WASHINGTON, DC – The contests to decide the nominees of America’s two main political parties, the Democrats and the Republicans, for the presidential election are all but over. That leaves both parties facing the challenge of reuniting for the fall campaign – a feat that will be much harder to pull off this year than it was in most other presidential election years.
Though it is mathematically impossible for Bernie Sanders to win enough pledged delegates to capture the Democratic nomination, he is staying in the race, which means that Hillary Clinton cannot yet begin her healing effort. But winning the support of the millions of voters who fervently back Sanders poses a serious challenge. Sanders is not simply an adversary; he leads a movement that opposes what Clinton and the “establishment” stand for.

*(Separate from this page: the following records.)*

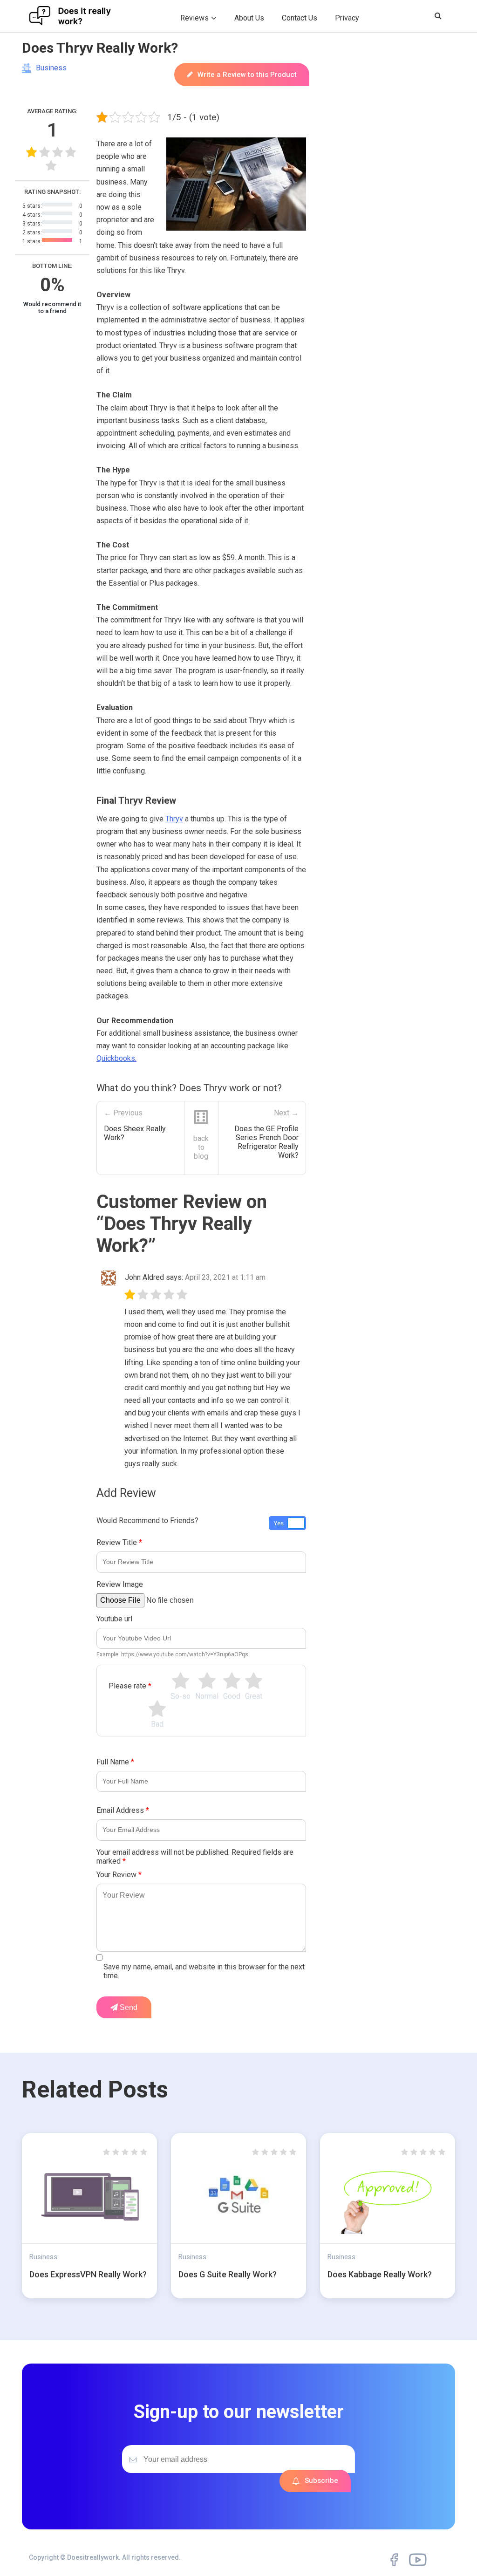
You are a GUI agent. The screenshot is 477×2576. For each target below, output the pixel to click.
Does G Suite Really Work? (227, 2274)
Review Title (119, 1542)
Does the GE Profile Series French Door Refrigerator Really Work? (266, 1142)
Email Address (122, 1810)
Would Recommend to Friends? (147, 1520)
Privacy (347, 18)
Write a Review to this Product (247, 74)
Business (51, 67)
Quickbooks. (116, 1058)
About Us (249, 18)
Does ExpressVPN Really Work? (88, 2274)
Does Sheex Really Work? (135, 1133)
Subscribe (321, 2480)
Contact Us (299, 18)
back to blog (201, 1147)
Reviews (194, 18)
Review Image (119, 1584)
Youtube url (114, 1618)
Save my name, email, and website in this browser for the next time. (204, 1971)
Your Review (119, 1874)
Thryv (174, 818)
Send (127, 2007)
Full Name (115, 1761)
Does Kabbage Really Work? (379, 2274)
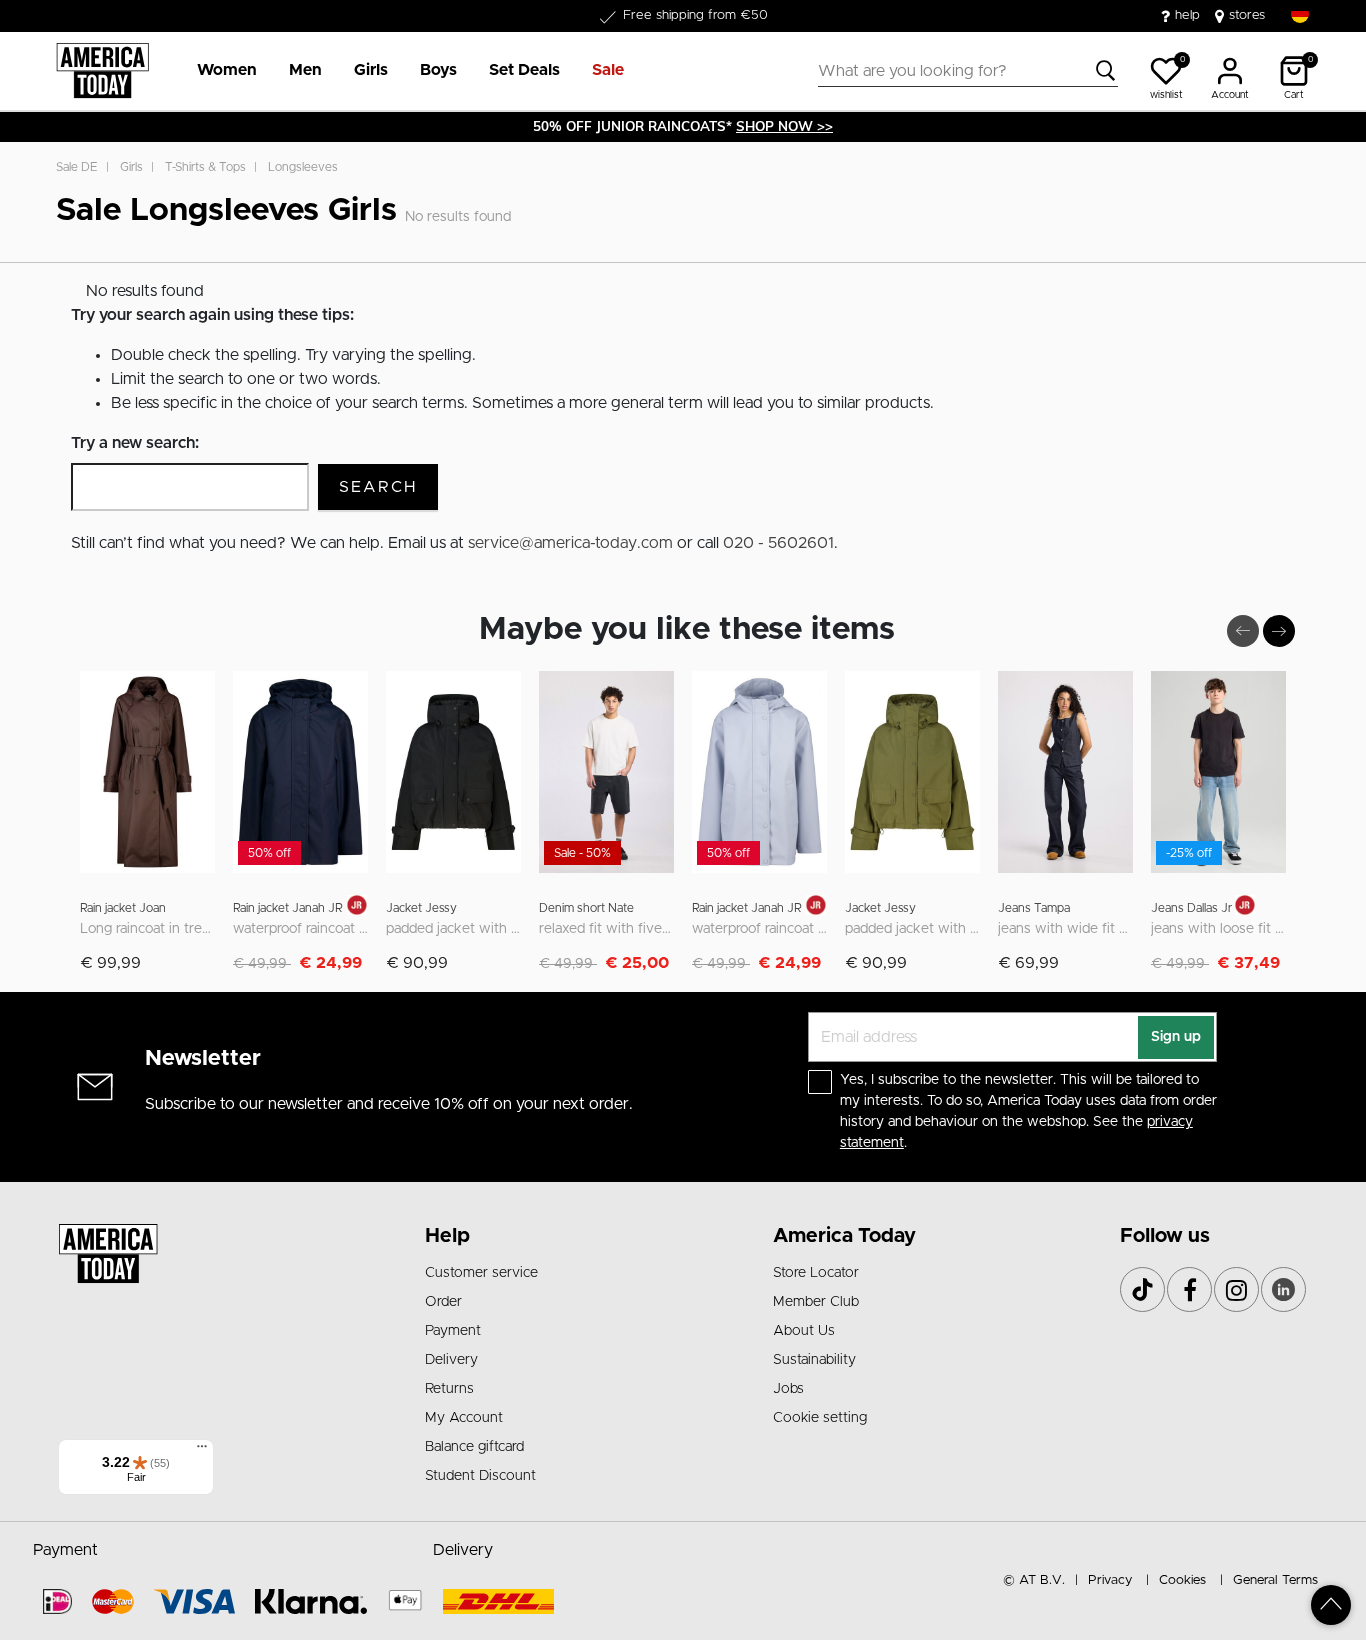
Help (447, 1236)
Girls (131, 167)
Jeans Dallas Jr (1193, 908)
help (1187, 15)
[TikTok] (1142, 1289)
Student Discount (480, 1476)
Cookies (1182, 1580)
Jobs (788, 1389)
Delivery (451, 1360)
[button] (227, 71)
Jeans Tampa (1034, 908)
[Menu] (202, 1451)
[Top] (1331, 1605)
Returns (449, 1389)
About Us (804, 1331)
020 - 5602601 (778, 543)
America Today (844, 1236)
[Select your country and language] (1300, 14)
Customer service (481, 1273)
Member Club (816, 1302)
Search (378, 487)
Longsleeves (303, 167)
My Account (464, 1418)
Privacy (1110, 1580)
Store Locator (816, 1273)
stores (1247, 15)
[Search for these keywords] (1106, 71)
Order (443, 1302)
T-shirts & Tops (205, 167)
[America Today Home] (102, 71)
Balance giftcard (474, 1447)
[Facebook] (1189, 1289)
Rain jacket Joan (123, 908)
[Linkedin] (1283, 1289)
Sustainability (814, 1360)
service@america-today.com (570, 543)
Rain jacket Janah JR (288, 908)
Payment (453, 1331)
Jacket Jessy (421, 908)
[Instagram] (1236, 1289)
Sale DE (77, 167)
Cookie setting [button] (820, 1418)
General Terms (1275, 1580)
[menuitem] (219, 71)
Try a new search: (135, 443)
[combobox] (968, 71)
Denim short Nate (586, 908)
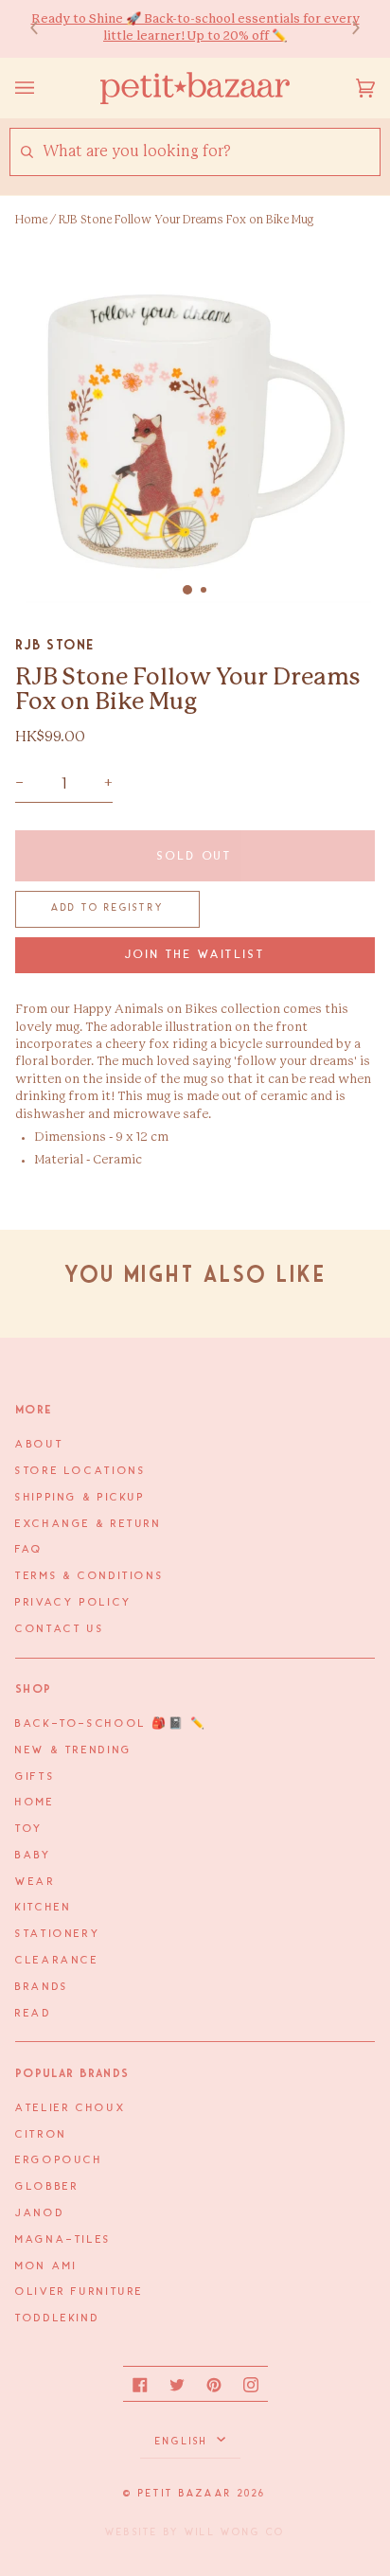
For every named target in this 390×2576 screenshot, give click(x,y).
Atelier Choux (70, 2108)
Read (33, 2013)
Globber (47, 2187)
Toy (29, 1829)
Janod (39, 2213)
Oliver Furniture (79, 2292)
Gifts (35, 1777)
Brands (42, 1987)
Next (346, 28)
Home (31, 219)
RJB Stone (55, 644)
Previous (43, 28)
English (184, 2441)
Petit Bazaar (185, 2493)
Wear (35, 1882)
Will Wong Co (235, 2532)
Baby (33, 1855)
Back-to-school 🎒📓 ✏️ (111, 1724)
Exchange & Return (88, 1524)
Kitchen (43, 1907)
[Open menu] (43, 88)
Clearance (57, 1960)
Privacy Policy (74, 1602)
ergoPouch (59, 2160)
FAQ (29, 1549)
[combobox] (211, 152)
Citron (41, 2135)
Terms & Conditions (89, 1576)
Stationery (57, 1934)
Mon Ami (46, 2266)
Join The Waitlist (195, 955)
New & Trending (74, 1750)
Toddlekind (57, 2318)
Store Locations (80, 1471)
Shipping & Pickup (80, 1497)
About (39, 1444)
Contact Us (59, 1629)
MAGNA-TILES (63, 2240)
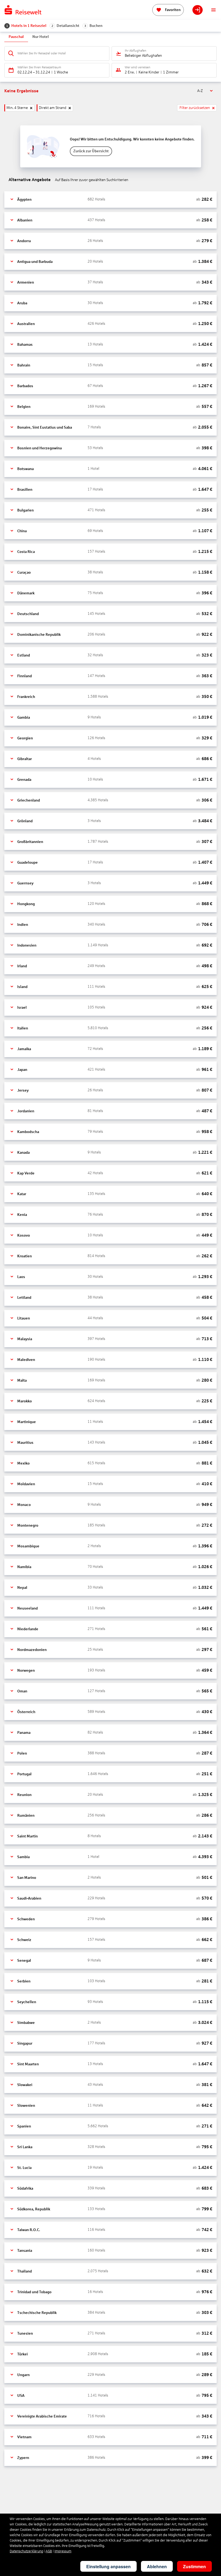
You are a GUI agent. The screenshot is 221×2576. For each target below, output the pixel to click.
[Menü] (213, 10)
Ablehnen (157, 2566)
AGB (49, 2551)
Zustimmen (194, 2566)
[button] (110, 199)
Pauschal (16, 37)
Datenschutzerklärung (26, 2551)
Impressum (62, 2551)
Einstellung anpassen (108, 2566)
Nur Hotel (40, 37)
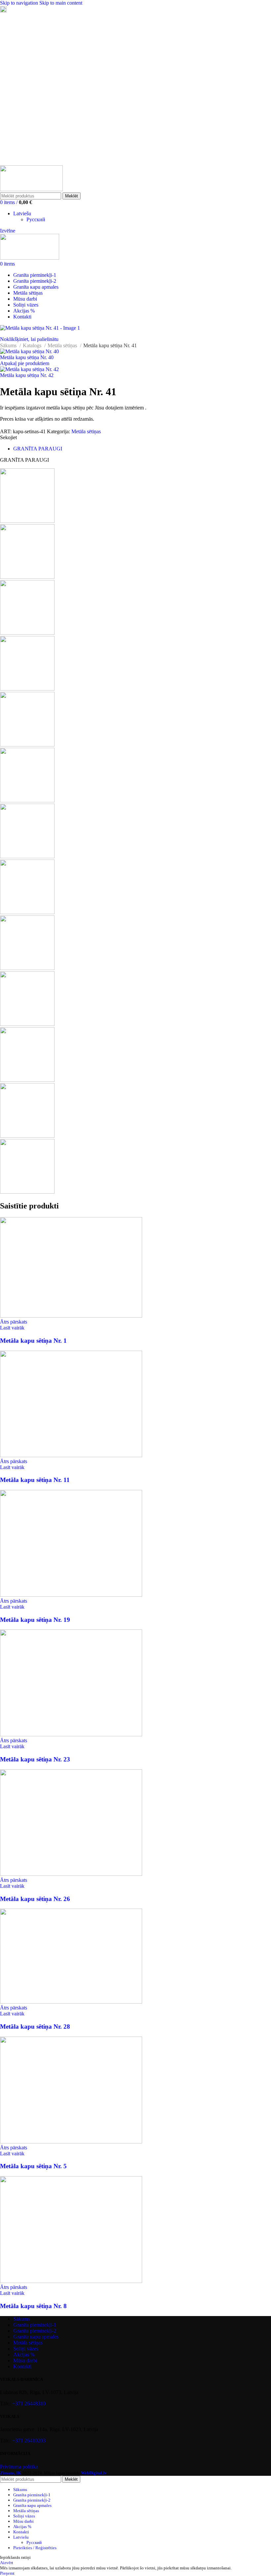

The contest between Clinton and Barack Obama in 2008 seemed to end amicably enough. Though Clinton stayed in the race to the end, she toned down her rhetoric against Obama as the contest wound down. That summer, she took the unusual step of going onto the convention floor to urge the party to nominate him by acclamation.
Yet the efforts in 2008 to unite the Democratic Party weren’t as successful as the conventional wisdom suggests. It is one thing for candidates to decide that they must be gracious in defeat. Their followers can be harder to reconcile. After 2008, tensions between some of Clinton’s and Obama’s strongest supporters lingered for years.